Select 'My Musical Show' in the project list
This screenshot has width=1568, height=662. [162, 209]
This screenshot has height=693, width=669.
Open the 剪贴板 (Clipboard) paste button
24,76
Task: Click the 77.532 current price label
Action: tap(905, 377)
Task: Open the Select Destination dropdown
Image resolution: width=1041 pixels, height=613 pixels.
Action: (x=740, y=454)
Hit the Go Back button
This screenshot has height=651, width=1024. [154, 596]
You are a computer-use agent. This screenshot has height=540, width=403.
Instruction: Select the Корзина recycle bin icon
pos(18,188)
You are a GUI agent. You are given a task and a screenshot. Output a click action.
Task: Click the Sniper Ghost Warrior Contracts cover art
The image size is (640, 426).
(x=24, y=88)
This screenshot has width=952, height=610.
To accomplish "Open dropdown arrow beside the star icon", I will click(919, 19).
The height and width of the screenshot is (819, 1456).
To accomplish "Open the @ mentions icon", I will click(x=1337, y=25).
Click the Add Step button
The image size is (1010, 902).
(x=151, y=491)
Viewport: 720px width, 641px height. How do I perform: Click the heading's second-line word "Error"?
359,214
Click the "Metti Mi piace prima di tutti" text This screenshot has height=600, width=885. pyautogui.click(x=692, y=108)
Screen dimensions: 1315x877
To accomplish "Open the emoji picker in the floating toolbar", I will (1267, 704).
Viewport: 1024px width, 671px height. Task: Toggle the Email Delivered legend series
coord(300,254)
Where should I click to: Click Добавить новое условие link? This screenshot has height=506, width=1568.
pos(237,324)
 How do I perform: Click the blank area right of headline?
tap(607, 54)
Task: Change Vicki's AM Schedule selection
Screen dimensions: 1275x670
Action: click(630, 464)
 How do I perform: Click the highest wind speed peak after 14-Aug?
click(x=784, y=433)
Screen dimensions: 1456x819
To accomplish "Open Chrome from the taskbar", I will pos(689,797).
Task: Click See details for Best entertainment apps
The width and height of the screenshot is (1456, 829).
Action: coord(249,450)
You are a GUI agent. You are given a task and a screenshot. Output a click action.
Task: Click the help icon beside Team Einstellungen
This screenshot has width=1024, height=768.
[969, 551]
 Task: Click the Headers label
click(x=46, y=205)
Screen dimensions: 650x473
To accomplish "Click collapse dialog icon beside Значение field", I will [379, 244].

^^^^

All lines from the one that has "Screen dimensions: 650x473" through the end of the material above should be returned exactly; omit the rest.

Answer space
Screen dimensions: 650x473
To accomplish "Click collapse dialog icon beside Значение field", I will [379, 244].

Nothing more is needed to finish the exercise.